Saved entries
···

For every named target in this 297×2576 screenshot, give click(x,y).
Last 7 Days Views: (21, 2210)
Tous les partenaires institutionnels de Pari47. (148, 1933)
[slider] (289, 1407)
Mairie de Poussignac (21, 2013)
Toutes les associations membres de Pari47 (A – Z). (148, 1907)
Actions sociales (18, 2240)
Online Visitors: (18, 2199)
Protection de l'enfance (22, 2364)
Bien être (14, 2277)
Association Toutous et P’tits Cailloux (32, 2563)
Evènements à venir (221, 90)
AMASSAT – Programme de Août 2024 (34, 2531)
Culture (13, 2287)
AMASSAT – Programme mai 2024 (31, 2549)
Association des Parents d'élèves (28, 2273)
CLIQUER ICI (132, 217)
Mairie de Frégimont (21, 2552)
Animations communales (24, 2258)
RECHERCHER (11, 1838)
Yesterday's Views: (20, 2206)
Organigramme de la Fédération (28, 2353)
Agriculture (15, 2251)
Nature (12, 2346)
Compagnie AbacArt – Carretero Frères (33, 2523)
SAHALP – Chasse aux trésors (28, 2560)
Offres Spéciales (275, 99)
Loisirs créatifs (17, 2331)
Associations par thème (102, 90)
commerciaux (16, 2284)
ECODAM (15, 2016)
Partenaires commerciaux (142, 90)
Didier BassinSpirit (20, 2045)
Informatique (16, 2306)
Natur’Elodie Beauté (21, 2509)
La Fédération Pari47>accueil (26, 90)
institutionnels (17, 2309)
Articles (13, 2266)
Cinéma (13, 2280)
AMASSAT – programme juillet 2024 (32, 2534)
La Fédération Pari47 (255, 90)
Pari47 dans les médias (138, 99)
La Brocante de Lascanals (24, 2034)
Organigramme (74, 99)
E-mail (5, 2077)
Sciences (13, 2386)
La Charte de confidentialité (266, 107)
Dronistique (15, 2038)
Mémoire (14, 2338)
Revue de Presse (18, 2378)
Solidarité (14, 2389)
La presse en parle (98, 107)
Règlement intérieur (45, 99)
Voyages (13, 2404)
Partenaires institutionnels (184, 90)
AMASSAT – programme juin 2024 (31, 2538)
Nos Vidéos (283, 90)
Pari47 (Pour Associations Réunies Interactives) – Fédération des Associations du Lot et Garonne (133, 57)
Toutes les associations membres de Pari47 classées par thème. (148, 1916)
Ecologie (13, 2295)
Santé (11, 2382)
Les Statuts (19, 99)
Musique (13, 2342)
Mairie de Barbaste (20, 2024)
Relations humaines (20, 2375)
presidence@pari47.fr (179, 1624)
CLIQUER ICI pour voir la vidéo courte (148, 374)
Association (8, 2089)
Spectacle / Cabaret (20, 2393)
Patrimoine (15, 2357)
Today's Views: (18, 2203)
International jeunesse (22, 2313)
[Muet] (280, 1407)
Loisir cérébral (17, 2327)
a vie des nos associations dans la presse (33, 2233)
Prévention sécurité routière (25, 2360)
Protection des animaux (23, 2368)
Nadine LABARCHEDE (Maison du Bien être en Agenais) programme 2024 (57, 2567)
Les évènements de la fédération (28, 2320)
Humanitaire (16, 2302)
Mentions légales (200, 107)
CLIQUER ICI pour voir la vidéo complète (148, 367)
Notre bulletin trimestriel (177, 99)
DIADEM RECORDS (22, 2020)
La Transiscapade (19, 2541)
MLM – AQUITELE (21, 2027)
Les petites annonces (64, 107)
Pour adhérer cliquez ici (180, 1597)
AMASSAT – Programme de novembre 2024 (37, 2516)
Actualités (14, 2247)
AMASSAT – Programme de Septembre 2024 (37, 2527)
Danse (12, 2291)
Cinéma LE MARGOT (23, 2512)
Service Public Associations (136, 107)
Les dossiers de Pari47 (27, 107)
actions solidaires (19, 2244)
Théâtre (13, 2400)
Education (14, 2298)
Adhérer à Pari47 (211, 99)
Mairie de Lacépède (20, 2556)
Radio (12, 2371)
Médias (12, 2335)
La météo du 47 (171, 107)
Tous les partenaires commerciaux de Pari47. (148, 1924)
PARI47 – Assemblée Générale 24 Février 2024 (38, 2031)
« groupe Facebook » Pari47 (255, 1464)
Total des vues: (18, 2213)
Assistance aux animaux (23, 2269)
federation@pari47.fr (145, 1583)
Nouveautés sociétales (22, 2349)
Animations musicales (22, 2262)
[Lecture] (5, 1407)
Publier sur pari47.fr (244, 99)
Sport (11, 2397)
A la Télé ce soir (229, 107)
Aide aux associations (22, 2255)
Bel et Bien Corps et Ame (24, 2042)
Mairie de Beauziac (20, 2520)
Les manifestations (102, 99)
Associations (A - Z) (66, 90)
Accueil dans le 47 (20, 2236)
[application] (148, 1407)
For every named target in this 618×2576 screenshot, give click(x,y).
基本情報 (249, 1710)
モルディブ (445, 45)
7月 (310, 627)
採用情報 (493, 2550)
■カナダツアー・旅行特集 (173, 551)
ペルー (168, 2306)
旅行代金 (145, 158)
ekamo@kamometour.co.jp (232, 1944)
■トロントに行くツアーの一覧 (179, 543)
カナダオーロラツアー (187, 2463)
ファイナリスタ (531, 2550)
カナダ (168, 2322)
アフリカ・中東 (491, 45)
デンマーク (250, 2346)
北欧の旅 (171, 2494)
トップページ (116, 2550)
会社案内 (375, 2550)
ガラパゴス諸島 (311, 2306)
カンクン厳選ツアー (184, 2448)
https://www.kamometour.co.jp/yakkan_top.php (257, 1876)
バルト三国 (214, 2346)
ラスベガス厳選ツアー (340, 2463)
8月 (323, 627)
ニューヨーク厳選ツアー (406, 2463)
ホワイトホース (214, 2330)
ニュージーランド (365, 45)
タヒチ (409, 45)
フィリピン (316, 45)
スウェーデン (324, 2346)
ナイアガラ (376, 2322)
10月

···

■ **Prompt**: Using the records above, output exactly the lines from the first through the line that contains "presidence@pari47.fr (179, 1624)", with both of those included.

■ **Task response**:
For every named target in this 297×2576 screenshot, give click(x,y).
Last 7 Days Views: (21, 2210)
Tous les partenaires institutionnels de Pari47. (148, 1933)
[slider] (289, 1407)
Mairie de Poussignac (21, 2013)
Toutes les associations membres de Pari47 (A – Z). (148, 1907)
Actions sociales (18, 2240)
Online Visitors: (18, 2199)
Protection de l'enfance (22, 2364)
Bien être (14, 2277)
Association Toutous et P’tits Cailloux (32, 2563)
Evènements à venir (221, 90)
AMASSAT – Programme de Août 2024 (34, 2531)
Culture (13, 2287)
AMASSAT – Programme mai 2024 (31, 2549)
Association des Parents d'élèves (28, 2273)
CLIQUER ICI (132, 217)
Mairie de Frégimont (21, 2552)
Animations communales (24, 2258)
RECHERCHER (11, 1838)
Yesterday's Views: (20, 2206)
Organigramme de la Fédération (28, 2353)
Agriculture (15, 2251)
Nature (12, 2346)
Compagnie AbacArt – Carretero Frères (33, 2523)
SAHALP – Chasse aux trésors (28, 2560)
Offres Spéciales (275, 99)
Loisirs créatifs (17, 2331)
Associations par thème (102, 90)
commerciaux (16, 2284)
ECODAM (15, 2016)
Partenaires commerciaux (142, 90)
Didier BassinSpirit (20, 2045)
Informatique (16, 2306)
Natur’Elodie Beauté (21, 2509)
La Fédération Pari47>accueil (26, 90)
institutionnels (17, 2309)
Articles (13, 2266)
Cinéma (13, 2280)
AMASSAT – programme juillet 2024 (32, 2534)
La Fédération Pari47 (255, 90)
Pari47 dans les médias (138, 99)
La Brocante de Lascanals (24, 2034)
Organigramme (74, 99)
E-mail (5, 2077)
Sciences (13, 2386)
La Charte de confidentialité (266, 107)
Dronistique (15, 2038)
Mémoire (14, 2338)
Revue de Presse (18, 2378)
Solidarité (14, 2389)
La presse en parle (98, 107)
Règlement intérieur (45, 99)
Voyages (13, 2404)
Partenaires institutionnels (184, 90)
AMASSAT – programme juin 2024 (31, 2538)
Nos Vidéos (283, 90)
Pari47 (Pour Associations Réunies Interactives) – Fédération des Associations du Lot et Garonne (133, 57)
Toutes les associations membres de Pari47 classées par thème. (148, 1916)
Ecologie (13, 2295)
Santé (11, 2382)
Les Statuts (19, 99)
Musique (13, 2342)
Mairie de Barbaste (20, 2024)
Relations humaines (20, 2375)
presidence@pari47.fr (179, 1624)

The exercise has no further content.